_Data to process_:
^^^^^^^^

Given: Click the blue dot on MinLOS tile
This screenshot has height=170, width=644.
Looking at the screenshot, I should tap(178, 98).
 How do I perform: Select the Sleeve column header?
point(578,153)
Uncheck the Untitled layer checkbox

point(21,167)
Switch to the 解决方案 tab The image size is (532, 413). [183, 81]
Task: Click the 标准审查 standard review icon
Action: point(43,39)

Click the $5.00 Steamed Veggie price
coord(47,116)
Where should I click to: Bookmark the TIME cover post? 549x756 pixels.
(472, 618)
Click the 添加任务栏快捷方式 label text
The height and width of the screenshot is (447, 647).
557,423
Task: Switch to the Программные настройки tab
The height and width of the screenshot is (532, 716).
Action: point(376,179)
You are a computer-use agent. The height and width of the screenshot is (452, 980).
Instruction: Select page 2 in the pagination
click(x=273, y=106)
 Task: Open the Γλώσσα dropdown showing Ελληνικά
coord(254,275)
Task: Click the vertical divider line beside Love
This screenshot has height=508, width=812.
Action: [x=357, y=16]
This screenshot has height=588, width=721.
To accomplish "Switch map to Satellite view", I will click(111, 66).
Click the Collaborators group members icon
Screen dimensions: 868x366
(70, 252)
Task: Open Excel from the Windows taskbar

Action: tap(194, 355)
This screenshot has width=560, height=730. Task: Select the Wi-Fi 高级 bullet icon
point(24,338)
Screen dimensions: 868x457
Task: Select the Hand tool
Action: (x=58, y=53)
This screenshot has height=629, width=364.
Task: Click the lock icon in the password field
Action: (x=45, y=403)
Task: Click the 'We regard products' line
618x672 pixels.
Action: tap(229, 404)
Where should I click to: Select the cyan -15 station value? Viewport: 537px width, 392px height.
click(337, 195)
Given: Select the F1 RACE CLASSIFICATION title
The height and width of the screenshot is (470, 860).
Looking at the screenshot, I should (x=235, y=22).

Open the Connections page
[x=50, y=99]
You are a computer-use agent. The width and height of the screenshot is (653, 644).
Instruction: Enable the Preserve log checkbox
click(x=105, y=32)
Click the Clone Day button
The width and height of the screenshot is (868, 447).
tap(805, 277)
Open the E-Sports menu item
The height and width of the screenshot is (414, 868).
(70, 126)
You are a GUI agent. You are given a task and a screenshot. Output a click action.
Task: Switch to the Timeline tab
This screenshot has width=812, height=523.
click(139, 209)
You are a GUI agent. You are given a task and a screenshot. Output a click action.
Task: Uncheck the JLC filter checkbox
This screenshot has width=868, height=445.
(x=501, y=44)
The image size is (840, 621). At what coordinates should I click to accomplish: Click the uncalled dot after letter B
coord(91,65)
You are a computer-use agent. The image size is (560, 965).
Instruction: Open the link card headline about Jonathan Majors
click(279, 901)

^^^^^^^^

Give back every entry, word for word.

Given: Click the blue dot on MinLOS tile
This screenshot has height=170, width=644.
Looking at the screenshot, I should tap(178, 98).
 How do I perform: Select the Sleeve column header?
point(578,153)
Uncheck the Untitled layer checkbox

point(21,167)
Switch to the 解决方案 tab The image size is (532, 413). [183, 81]
Task: Click the 标准审查 standard review icon
Action: point(43,39)

Click the $5.00 Steamed Veggie price
coord(47,116)
Where should I click to: Bookmark the TIME cover post? 549x756 pixels.
(472, 618)
Click the 添加任务栏快捷方式 label text
The height and width of the screenshot is (447, 647).
557,423
Task: Switch to the Программные настройки tab
The height and width of the screenshot is (532, 716).
Action: point(376,179)
You are a computer-use agent. The height and width of the screenshot is (452, 980).
Instruction: Select page 2 in the pagination
click(x=273, y=106)
 Task: Open the Γλώσσα dropdown showing Ελληνικά
coord(254,275)
Task: Click the vertical divider line beside Love
This screenshot has height=508, width=812.
Action: [x=357, y=16]
This screenshot has height=588, width=721.
To accomplish "Switch map to Satellite view", I will click(111, 66).
Click the Collaborators group members icon
Screen dimensions: 868x366
(70, 252)
Task: Open Excel from the Windows taskbar

Action: tap(194, 355)
This screenshot has width=560, height=730. Task: Select the Wi-Fi 高级 bullet icon
point(24,338)
Screen dimensions: 868x457
Task: Select the Hand tool
Action: (x=58, y=53)
This screenshot has height=629, width=364.
Task: Click the lock icon in the password field
Action: (x=45, y=403)
Task: Click the 'We regard products' line
618x672 pixels.
Action: tap(229, 404)
Where should I click to: Select the cyan -15 station value? Viewport: 537px width, 392px height.
click(337, 195)
Given: Select the F1 RACE CLASSIFICATION title
The height and width of the screenshot is (470, 860).
Looking at the screenshot, I should (x=235, y=22).

Open the Connections page
[x=50, y=99]
You are a computer-use agent. The width and height of the screenshot is (653, 644).
Instruction: Enable the Preserve log checkbox
click(x=105, y=32)
Click the Clone Day button
The width and height of the screenshot is (868, 447).
tap(805, 277)
Open the E-Sports menu item
The height and width of the screenshot is (414, 868).
(70, 126)
You are a GUI agent. You are given a task and a screenshot. Output a click action.
Task: Switch to the Timeline tab
This screenshot has width=812, height=523.
click(139, 209)
You are a GUI agent. You are given a task and a screenshot. Output a click action.
Task: Uncheck the JLC filter checkbox
This screenshot has width=868, height=445.
(x=501, y=44)
The image size is (840, 621). At what coordinates should I click to accomplish: Click the uncalled dot after letter B
coord(91,65)
You are a computer-use agent. The image size is (560, 965).
Instruction: Open the link card headline about Jonathan Majors
click(279, 901)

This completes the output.